ロンドン日記

新型コロナウイルス感染症ワクチン3回目接種

2021年12月7日に、新型コロナウイルス感染症オミクロン株の感染が拡大している英国で、私が3回目のワクチン接種を受けられるのは来年1月になるだろうという主旨の記事を書いた。その時政府や英国の国民保健サービス・NHS (National Health Service) のウェブサイトによれば、40歳以上の3回目接種の前倒しの準備中だった。2回目と3回目のワクチン接種の間は6ヶ月だったのだが、3ヶ月に引き下げられることになっていた。私の2回目接種は2021年7月7日で、ちょうど5ヶ月経ったため、6ヶ月後にあたる1月4日以降の接種の予約ならできたのだが、もし前倒しになるのであれば⋯⋯「数日待ってみようか」と考えていた。翌日12月8日にNHSからSMSが届き、3回目接種の予約ができるようになったと連絡があった。なんとも良いタイミング。早速ウェブサイトで確認すると2日後の12月10日正午過ぎに以前の2回と同じくウィンブルドンで空きがあったので予約した。多くの人たちがワクチン接種を希望するだろうから、これほどすんなりと2日後を選べるとは思っていなかった。年内に受けられれば幸運だろうと思っていた。

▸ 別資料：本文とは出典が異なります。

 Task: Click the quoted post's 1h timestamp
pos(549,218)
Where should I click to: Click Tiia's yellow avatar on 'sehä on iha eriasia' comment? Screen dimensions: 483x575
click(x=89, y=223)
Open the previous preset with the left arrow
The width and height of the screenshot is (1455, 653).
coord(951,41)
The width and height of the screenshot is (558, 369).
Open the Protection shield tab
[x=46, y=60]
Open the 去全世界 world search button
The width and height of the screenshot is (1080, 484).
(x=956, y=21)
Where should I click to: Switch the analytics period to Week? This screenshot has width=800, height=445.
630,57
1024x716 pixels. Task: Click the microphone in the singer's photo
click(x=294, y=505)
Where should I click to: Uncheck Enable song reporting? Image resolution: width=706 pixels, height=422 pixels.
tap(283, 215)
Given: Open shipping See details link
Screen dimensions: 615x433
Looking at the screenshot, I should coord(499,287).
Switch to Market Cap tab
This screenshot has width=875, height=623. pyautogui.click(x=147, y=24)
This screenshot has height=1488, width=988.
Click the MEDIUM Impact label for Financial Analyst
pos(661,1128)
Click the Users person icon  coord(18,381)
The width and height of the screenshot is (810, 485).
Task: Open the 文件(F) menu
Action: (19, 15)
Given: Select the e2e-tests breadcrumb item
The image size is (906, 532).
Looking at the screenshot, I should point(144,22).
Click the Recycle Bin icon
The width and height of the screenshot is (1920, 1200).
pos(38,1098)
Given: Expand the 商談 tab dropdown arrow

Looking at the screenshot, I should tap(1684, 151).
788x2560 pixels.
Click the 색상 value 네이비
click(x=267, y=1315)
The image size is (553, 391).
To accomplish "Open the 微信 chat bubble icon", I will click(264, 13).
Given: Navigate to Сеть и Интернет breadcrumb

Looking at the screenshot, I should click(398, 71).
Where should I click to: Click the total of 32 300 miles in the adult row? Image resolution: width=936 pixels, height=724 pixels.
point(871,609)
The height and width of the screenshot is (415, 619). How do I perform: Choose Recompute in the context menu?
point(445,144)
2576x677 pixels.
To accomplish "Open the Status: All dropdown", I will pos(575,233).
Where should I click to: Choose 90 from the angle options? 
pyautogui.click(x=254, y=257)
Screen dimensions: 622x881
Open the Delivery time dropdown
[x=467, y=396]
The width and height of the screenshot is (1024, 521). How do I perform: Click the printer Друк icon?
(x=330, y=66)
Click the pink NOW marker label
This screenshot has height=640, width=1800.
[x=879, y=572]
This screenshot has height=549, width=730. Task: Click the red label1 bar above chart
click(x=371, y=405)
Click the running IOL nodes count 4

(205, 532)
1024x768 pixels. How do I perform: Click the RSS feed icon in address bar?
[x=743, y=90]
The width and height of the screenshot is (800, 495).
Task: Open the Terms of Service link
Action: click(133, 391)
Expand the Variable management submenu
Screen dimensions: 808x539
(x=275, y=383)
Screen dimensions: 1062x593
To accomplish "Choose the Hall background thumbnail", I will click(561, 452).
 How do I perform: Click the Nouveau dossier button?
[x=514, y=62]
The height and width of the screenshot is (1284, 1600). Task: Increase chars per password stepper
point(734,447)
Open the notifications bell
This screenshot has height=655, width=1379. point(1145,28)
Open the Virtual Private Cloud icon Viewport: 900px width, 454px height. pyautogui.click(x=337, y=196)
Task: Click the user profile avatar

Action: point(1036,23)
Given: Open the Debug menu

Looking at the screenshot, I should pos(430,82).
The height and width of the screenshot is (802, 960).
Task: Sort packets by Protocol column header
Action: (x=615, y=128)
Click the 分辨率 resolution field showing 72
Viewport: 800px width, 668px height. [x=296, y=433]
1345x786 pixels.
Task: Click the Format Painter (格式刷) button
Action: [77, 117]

2021年5月4日の1回目接種の時は長蛇の列があって約1時間かかったが、7月7日の2回目は直ぐに終わった。12月10日の3回目も2回目同様かなりスムーズだったが、接種後15分間アレルギー反応がないか確認されるため待った。それでも30分もかからなかった。最初の2回が AstraZeneca で今回は Moderna のワクチン。アレルギー反応もなく最初の数時間は副反応もなかったが、夜になって注射を打った左腕が痛みだした。この痛みは結局3日続いた。そして接種の3日後にあたる月曜日(2021年12月13日)は非常に怠かった。痛みはなかったのだが、体も頭も疲れて何も手に付かない一日を過ごした。火曜日には腕の痛みも倦怠感もなくなって一安心していたら、水曜日の午後から再び倦怠感が。その後数日あまり体調が良くなかった。副反応というのは人それぞれだし、週の後半の倦怠感が副反応によるものなのかも確かではない。ワクチンがオミクロン株に対してどれほど有効なのか未知の部分が大きいし、これからどうなるか分からないが、個人としてできることは行ったと思いたい。

英国政府の基本方針はとにかくワクチン接種率を上げることでオミクロン株の感染拡大に備えようとするもの。現在はワクチン接種を希望する18歳以上の3回目接種が可能になった。ワクチンとオミクロン株の徒競走のような状態だが、ここ数日の新規感染者数を見るとオミクロン株が一歩リードしている模様。政府は行動や外出を著しく制限するロックダウンを避けようとしている。与党・保守党議員の多くが制限に対して否定的で、12月14日にマスク着用やNHSの医療従事者のワクチン接種の義務化、イベントなどでワクチン接種証明書または陰性証明の提示義務を定める法案が庶民院で通過した際、数回あった採決の中の一回で保守的から100名という大量の造反者が出た。野党・労働党が支持したので通過したが、ボリス・ジョンソン首相の求心力は現在低下している。

病院で治療を要したり重症化する罹患者が多くなれば、今後ロックダウンは避けられないかもしれない。しかし医療機関への負担が大きくなった時点で発令するのは遅きに失した対応だ。英国はこれまで何回も対応が後手後手に回ってきた感がある。躊躇するとそれだけ厳しく長い制限を必要とする。だが不必要に制限するのは経済的にも人々の精神衛生にとっても悪い。英国のみならず世界中で政府が下さないといけない難しい判断。これから英国の状況がどうなるのか、全く分からないし、分からないことから安寧のクリスマスから程遠い。